Rollie Mukherjee, a Baroda-based artist’s exhibition of her images of Kashmir, to stories rumoured in branches, is showing at Conflictorium, a Museum of Conflict in Ahmedabad. Mohamad Junaid on her images.
The Indian state’s dominant visual order invisibalizes the structure of its violence in Kashmir. It enforces a blindness and numbs the critical senses of its citizens. From the twin images of Kashmir as a ‘beautiful landscape’ and as a ‘hotbed of anti-nationals,’ it mobilizes the composite image of ‘paradise crawling with serpents’ to justify the military occupation.
In the consequent violence the state makes its citizens complicit by keeping them blind to their blindness, and by making the abnormal look normal.
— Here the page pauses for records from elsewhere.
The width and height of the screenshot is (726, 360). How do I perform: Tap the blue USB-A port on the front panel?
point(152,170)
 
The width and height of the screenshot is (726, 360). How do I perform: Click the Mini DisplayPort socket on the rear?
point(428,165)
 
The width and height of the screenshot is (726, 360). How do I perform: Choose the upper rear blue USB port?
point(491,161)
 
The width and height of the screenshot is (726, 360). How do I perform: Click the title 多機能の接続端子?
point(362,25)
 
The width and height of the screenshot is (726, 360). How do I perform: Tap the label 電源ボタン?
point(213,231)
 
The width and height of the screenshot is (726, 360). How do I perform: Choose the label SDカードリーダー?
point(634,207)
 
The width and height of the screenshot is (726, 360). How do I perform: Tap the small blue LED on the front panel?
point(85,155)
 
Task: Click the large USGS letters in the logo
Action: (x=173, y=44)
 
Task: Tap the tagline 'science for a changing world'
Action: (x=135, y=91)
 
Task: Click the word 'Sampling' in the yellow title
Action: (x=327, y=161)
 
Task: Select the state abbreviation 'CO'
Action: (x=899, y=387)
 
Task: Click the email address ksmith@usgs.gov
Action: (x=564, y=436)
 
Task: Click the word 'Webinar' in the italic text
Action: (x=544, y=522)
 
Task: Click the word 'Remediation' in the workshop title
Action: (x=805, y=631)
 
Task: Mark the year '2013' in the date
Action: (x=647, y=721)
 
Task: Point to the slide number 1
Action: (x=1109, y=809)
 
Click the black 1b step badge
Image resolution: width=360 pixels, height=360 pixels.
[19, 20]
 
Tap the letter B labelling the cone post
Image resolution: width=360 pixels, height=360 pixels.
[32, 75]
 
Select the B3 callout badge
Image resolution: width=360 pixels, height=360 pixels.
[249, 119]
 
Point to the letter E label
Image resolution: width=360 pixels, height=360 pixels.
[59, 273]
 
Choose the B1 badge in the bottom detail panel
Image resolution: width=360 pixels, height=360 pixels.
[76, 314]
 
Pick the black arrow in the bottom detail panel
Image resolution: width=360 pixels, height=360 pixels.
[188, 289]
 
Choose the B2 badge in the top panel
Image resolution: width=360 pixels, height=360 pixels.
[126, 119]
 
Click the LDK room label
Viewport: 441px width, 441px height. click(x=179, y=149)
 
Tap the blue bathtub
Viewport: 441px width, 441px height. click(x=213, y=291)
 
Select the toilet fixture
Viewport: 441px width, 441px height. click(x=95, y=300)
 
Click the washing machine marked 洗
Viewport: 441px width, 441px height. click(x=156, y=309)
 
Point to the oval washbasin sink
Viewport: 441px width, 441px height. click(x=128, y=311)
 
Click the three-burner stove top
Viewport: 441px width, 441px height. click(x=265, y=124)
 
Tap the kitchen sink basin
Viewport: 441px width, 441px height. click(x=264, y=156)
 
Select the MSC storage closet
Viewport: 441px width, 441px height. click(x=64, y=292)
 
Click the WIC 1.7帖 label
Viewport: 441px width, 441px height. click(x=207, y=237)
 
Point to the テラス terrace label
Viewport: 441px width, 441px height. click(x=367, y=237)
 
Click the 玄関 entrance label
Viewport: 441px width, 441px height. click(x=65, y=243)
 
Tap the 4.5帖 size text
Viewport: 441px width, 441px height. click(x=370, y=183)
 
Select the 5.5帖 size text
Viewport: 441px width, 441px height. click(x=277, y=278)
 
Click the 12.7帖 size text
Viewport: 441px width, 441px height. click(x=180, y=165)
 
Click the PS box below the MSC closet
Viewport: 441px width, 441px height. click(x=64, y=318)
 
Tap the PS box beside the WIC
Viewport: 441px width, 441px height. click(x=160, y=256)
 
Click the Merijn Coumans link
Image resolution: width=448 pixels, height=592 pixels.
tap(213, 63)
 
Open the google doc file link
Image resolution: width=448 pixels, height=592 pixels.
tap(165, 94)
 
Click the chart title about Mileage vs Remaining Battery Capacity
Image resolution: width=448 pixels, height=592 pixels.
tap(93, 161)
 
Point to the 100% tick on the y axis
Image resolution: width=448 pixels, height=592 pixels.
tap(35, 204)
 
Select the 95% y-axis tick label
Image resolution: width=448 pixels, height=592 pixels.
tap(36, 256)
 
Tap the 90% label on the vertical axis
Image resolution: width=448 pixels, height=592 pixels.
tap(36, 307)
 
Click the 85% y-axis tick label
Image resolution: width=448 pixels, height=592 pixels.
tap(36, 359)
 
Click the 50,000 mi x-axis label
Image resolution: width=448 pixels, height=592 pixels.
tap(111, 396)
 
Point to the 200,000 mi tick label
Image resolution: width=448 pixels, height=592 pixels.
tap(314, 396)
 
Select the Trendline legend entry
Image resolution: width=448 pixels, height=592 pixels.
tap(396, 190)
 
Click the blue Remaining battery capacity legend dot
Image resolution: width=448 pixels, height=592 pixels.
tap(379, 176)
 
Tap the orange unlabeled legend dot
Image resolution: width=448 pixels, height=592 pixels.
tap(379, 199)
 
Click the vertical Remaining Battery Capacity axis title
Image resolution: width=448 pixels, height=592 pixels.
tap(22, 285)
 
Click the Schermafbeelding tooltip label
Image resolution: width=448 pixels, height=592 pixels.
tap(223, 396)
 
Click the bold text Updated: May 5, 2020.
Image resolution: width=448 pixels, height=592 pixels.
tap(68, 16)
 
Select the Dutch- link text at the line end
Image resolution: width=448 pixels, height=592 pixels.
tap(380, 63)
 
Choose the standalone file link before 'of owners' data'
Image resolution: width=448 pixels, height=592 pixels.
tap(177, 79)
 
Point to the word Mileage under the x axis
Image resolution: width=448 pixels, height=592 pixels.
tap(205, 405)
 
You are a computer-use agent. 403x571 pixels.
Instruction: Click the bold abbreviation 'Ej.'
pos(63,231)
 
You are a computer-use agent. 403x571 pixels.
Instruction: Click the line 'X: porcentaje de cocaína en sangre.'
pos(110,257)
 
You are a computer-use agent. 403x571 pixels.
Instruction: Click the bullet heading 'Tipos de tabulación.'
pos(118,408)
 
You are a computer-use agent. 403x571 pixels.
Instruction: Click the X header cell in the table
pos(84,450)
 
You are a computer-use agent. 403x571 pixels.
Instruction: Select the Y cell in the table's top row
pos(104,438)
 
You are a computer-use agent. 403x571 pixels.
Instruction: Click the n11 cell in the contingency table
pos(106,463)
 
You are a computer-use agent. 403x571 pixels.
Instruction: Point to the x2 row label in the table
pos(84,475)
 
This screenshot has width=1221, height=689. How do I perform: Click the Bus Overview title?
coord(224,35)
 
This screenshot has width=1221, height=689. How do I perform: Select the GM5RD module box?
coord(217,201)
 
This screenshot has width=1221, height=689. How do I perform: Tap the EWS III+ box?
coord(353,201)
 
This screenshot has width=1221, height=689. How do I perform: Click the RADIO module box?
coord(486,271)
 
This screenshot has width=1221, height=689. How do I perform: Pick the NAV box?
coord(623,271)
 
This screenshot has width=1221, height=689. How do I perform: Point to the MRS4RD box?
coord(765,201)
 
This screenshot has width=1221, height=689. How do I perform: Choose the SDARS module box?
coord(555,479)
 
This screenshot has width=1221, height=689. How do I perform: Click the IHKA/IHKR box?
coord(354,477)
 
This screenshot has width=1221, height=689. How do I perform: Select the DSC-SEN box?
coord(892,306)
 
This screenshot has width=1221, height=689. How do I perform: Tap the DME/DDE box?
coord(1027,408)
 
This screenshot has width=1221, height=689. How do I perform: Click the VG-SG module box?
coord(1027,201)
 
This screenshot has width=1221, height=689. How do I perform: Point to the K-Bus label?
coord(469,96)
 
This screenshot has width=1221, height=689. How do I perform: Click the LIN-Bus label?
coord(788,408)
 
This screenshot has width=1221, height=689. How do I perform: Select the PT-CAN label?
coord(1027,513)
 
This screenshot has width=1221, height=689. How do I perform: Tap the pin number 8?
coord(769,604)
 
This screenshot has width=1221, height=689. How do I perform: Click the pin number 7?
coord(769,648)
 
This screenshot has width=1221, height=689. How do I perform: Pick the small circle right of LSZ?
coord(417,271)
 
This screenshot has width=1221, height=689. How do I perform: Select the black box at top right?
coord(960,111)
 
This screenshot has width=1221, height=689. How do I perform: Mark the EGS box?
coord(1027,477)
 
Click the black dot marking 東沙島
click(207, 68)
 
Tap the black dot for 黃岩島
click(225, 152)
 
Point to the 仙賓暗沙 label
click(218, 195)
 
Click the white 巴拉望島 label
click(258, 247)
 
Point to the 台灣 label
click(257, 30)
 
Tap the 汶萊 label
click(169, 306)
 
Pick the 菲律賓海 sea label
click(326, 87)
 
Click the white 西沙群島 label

Can there be a counter-project to this mode of seeing and representation? Can artistic works agitate the dominant imaginaries, trouble the subtle ruses of state power, and, in the process, train a new disobedient sensorium?[1] The images by Rollie Mukherjee that you see here answer these questions affirmatively.
There is something immanent within her images that spills beyond the majoritarian frames of representation. They carry an excess—the ontological ‘trace’—which is restless, and produces restlessness. A repressed Kashmir is brought forth from the fragments of its dismembered present, urging the (Indian) viewer to align her view with the Kashmiri mode of seeing, and to dislodge herself from the grip of the nationalist scopic regime. Here pain and defiance, which underpin everyday life in Kashmir, irrupt into the state’s complacent, composite image. This seeing demands an empathic attentiveness and a language that acquires unexpected new meanings:
‘Half-’ life: to be left cleaved in the middle by the enforced disappearance of a child or a life-partner.
Waiting: the radical act of relentless hope.
Martyrdom: the public afterlife of the unquiet dead.
The last letter: a furtively scribbled note to the family from the threshold of one’s execution, requesting respect, instead of remorse, for the act of truth chosen by higher powers over the unconscionable sentence passed by the courts of the unjust.
Testimonies: the living as the proof of existence of those made absent.
Mourning: the always-unfinished, the ever-repeated cycle of living with grief.
Here absence becomes an intense presence.[2] “Paradise” is momentarily suspended, and a subterranean Kashmir emerges: a constellation of unmarked mass graves dotting the heaven; a claustrophobic forest of soldiers and their weapons growing around life forms; villagers reaping a harvest of martyrs and walking together to store them in graveyards; and artisans quietly weaving a history of grief into their shawls and carpets. Together these images form a poetic montage. They allow evocative, expressive possibilities and an apprehension through a sensuous engagement. Yet, they also disrupt illusions and fracture the deceptive harmony of the state’s composite image.
Kashmiris will instinctively recognize the texture of their daily reality in these images. For Indians willing to see, the images will help build an understanding, by bringing into the frame that which has long been deemed unrepresentable.
NOTES
[1] I draw from Judith Butler, who answers some of these questions positively in her work Frames of War, Verso 2010. See also, Craig Campbell, Agitating Images, U. Minnesota Press 2014 and Gil Hochberg, Visual Occupations, Duke U. Press 2015.
[2] On the nature of images in general, for instance, Jean-Luc Nancy writes: “The absence of the imaged subject is nothing other than an intense presence…” In these images, Nancy’s contention acquires a tangible power. See “The Image – The Distinct,” in The Ground of the Image, Fordham U. Press 2005, p. 9.